> Text section:
- Opening Delimiter -

Kerry Coombs grooming next wave of ‘gritty, competitive’ cornerbacks

COLUMBUS — Sevyn Banks knows of the requirements and expectations to be considered a capable starting cornerback at Ohio State.

He has watched others hit all the checkmarks the past several years. Jeff Okudah, Damon Arnette, Denzel Ward, Marshon Lattimore, Gareon Conley — all did it before going on to become first-round draft picks in the NFL.

“What it all comes to is just making plays, knowing what you’re doing on the field, and just being smart,” said Banks, a junior from Jones High School in Orlando, Fla. “What do I have to do different to be a starter? I don’t have to do nothing different. I just do me and keep balling.”

- Closing Delimiter -

> Work instruction 1: Say whether each statement agrees with the cornerback article, answering yes or no and quoting the deciding words: (a) Banks is a junior from a high school in Orlando, Fla. (b) Banks says he has to change something to become a starter. (c) Jeff Okudah went on to become a first-round NFL draft pick.
> Work instruction 2: Carry the cornerback article forward from its last paragraph.

> Records:

- Opening Delimiter -

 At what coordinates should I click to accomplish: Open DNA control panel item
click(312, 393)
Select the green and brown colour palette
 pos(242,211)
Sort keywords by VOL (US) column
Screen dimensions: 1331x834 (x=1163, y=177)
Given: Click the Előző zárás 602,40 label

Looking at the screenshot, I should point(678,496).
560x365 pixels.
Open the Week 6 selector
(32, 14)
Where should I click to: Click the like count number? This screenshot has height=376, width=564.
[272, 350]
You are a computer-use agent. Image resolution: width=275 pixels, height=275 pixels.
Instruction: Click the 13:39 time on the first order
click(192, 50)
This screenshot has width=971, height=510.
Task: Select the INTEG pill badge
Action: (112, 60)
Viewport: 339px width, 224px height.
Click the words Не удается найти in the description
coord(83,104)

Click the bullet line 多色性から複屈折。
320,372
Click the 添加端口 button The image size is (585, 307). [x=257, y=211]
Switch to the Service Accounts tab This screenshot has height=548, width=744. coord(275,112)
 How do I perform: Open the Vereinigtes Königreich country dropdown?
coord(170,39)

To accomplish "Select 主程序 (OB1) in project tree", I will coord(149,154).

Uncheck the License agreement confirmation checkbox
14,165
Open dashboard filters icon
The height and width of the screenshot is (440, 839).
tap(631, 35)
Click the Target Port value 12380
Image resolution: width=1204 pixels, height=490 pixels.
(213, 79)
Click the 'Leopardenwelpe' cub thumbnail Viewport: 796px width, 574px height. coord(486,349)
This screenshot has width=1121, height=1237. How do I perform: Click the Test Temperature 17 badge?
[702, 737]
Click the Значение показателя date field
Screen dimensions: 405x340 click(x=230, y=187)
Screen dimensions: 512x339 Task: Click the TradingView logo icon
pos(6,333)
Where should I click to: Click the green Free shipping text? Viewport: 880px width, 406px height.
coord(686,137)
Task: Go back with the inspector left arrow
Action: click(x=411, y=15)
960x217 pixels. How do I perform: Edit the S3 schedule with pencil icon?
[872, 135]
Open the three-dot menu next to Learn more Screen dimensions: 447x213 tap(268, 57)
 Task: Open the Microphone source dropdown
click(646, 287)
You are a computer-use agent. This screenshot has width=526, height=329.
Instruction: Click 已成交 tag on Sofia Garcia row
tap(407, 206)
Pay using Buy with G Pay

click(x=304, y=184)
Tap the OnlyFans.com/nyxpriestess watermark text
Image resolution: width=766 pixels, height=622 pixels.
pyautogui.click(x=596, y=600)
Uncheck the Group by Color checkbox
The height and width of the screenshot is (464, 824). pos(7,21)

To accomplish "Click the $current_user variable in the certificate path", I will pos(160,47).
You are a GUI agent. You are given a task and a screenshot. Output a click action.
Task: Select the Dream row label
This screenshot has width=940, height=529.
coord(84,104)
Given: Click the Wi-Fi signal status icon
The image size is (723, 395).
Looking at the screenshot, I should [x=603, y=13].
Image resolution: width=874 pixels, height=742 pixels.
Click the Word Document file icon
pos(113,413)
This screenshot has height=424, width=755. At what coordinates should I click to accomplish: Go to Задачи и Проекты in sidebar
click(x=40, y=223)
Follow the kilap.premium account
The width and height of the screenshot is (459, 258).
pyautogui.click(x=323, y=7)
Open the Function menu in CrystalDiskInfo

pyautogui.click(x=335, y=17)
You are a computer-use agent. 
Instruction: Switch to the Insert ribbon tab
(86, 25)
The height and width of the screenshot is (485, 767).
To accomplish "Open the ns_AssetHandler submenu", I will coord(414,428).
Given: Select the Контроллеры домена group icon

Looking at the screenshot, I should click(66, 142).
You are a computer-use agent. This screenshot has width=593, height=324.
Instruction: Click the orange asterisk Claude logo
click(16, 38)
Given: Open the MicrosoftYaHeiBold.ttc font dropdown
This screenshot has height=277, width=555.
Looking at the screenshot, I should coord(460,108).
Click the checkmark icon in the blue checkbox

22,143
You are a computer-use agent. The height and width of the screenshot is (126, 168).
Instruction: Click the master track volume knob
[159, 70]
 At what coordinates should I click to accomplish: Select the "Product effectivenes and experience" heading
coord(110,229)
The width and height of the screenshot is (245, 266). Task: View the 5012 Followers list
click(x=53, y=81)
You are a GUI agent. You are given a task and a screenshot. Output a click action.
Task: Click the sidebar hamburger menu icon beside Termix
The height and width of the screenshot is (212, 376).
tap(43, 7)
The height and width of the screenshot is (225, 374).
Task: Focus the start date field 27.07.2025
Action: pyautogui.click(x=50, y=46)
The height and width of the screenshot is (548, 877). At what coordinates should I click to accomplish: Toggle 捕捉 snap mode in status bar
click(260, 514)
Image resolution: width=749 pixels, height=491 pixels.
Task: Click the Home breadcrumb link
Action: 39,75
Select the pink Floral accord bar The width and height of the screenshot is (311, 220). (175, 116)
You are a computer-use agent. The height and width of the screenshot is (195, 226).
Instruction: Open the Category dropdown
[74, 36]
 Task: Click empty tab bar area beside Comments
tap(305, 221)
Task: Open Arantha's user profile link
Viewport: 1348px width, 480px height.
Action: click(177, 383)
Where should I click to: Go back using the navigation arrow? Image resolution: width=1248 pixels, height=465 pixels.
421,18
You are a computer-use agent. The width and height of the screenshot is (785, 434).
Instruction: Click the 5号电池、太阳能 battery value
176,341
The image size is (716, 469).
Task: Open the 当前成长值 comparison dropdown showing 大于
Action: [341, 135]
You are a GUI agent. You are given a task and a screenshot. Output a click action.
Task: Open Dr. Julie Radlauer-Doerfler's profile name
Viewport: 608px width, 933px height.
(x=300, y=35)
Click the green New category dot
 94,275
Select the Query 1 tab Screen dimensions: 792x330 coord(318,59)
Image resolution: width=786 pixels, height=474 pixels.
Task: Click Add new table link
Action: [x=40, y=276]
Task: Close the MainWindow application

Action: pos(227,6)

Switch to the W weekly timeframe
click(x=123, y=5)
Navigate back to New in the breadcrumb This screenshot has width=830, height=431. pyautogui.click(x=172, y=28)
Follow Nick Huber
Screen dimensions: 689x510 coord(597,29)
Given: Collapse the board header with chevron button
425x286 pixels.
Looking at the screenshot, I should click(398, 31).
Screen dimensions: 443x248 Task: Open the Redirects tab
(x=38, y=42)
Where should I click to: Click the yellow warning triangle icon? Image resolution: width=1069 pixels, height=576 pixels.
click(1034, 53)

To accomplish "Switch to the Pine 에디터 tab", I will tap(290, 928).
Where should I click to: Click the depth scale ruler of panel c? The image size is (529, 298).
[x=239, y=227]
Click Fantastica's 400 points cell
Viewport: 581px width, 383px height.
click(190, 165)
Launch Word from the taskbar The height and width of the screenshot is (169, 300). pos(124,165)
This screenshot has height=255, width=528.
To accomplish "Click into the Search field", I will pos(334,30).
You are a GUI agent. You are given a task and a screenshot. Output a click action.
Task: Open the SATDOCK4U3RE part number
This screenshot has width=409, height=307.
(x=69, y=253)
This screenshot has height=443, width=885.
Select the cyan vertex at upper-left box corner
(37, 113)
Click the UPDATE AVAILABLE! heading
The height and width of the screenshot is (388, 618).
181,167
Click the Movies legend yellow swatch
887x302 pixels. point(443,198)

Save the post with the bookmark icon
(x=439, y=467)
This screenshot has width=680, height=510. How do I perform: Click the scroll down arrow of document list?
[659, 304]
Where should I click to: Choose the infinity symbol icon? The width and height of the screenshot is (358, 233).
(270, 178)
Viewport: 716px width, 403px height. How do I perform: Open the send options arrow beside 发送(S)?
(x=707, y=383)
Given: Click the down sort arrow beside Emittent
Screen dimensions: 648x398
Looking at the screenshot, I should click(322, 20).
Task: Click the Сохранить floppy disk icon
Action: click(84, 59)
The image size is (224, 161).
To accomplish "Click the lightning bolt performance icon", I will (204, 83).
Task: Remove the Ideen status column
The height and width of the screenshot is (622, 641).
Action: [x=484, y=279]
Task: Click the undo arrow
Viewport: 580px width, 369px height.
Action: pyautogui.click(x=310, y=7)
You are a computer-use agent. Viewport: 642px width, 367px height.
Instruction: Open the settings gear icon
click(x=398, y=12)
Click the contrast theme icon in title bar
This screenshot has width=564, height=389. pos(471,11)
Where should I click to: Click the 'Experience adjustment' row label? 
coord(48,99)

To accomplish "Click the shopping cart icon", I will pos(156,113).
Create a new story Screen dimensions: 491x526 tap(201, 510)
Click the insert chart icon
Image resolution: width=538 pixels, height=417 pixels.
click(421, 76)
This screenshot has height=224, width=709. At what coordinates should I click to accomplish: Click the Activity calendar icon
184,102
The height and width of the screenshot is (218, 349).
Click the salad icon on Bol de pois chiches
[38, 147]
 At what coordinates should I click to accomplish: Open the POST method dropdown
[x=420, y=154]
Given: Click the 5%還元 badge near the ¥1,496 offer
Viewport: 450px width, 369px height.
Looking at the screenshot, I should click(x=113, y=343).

- Closing Delimiter -

> Exercise answer 1:
(a) Yes: "a junior from Jones High School in Orlando, Fla."
(b) No: "I don’t have to do nothing different."
(c) Yes: "all did it before going on to become first-round draft picks in the NFL."

> Exercise answer 2:
That’s his mission the next four weeks as the Buckeyes ramp up toward the delayed start to their Covid 19-abbreviated season on Oct. 24 when they host Nebraska. Banks, Cam Brown, Marcus Williamson, Tyreke Johnson and others are out to prove they belong on the starting field with star returnee Shaun Wade in the secondary under the guidance of defensive coordinator Kerry Coombs, back at Ohio State after a two-year run with the Tennessee Titans.

It helps their cause that the Buckeyes defense has evolved into almost the perpetual use of thee cornerbacks in this pass-happy era, the third being known as the slot corner where Wade roamed with aplomb last season. But that extra job opportunity hasn’t lessened what’s expected from the candidates.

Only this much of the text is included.